蘭溪道隆と無学祖元との中間に来朝し、鎌倉の禅風振興にあずかって力のあった大休正念が、円覚寺に住していた時期に何人かに送った書翰である。
無学祖元の示寂を痛惜し禅門の寂寥を案じたもので、それにともなう自らの孤愁をひしひしと言外に漂わせている。
それらの点からみて、年の記載はないが、無学の示寂から十三日目の弘安九年(1286)九月十五日に書かれたものと思われる。
この書翰のあて先の僧が誰であるかはわからない。
大体の受け取った書翰は、無学の示寂を悼み、大休を慰問するためによこしたものではなかろうか。
時に大休72歳、その書風は一段と枯淡さを増しているが、さすがは千鍛百錬した巨匠の筆、捉われない自ようか由さと撥剌とした生気が感ぜられる。

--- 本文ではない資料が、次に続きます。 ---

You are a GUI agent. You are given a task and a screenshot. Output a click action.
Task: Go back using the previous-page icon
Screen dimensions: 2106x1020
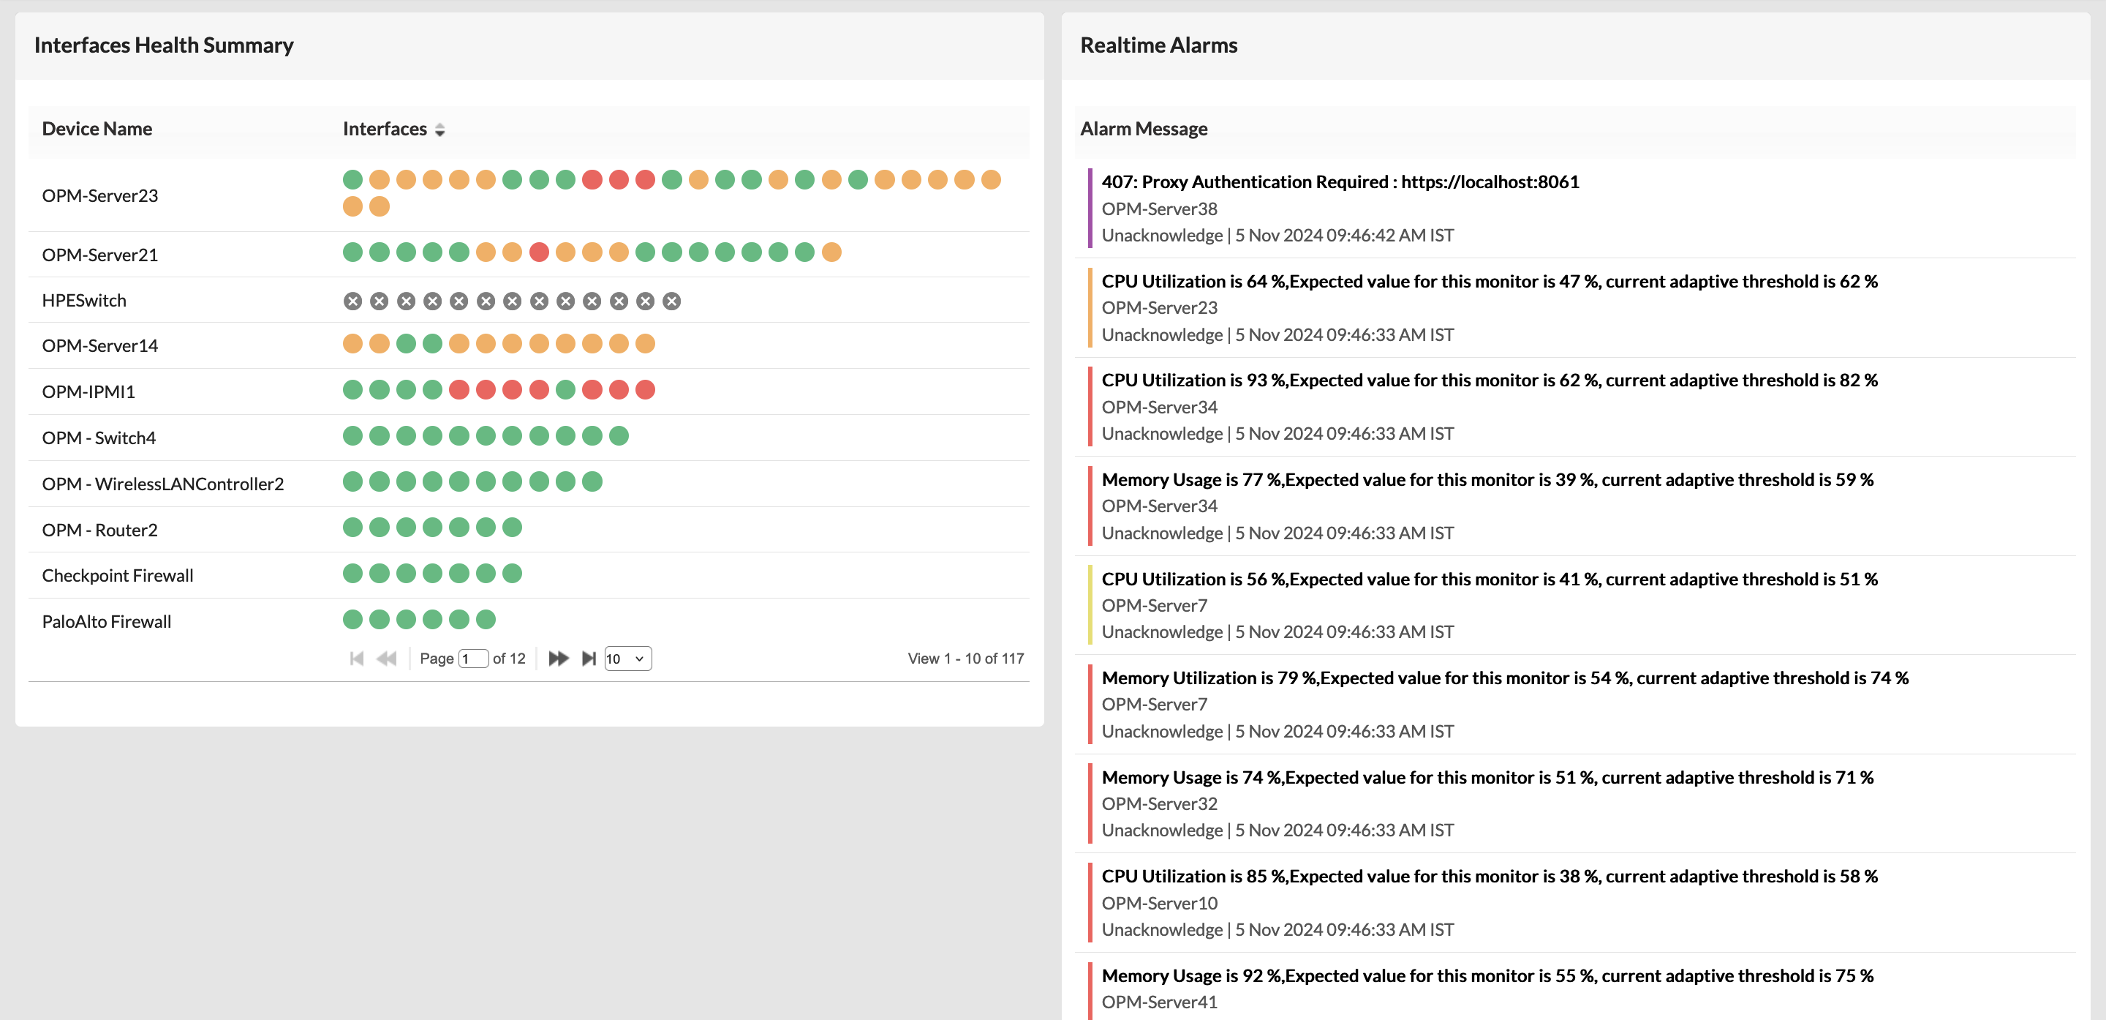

大休正念は温州永嘉郡に生まれ、幼少で出家し、はじめ景徳霊隠寺で東谷光に参じたが、のちに径山に住していた松源派の石溪心月に参じてその法を嗣ぎ、文永六年(1269)来朝した。
同派の建長寺住持蘭溪道隆に迎えられて鎌倉に下り、北条時宗の帰依を受け、建長寺・寿福寺に住し、浄智寺の勧請開山となり、次いで円覚寺に移り、のち蔵六庵を創建して退居していたが、正応二年(1289)75歳で示寂し、仏源禅師と諡された。
その法嗣に嶮崖巧安がある。
大休の墨蹟としては他に「題無象静照遊天台石橋詩集」(五島美術館蔵)、「泰定居士に与えた法語」(蔵六庵蔵)がある。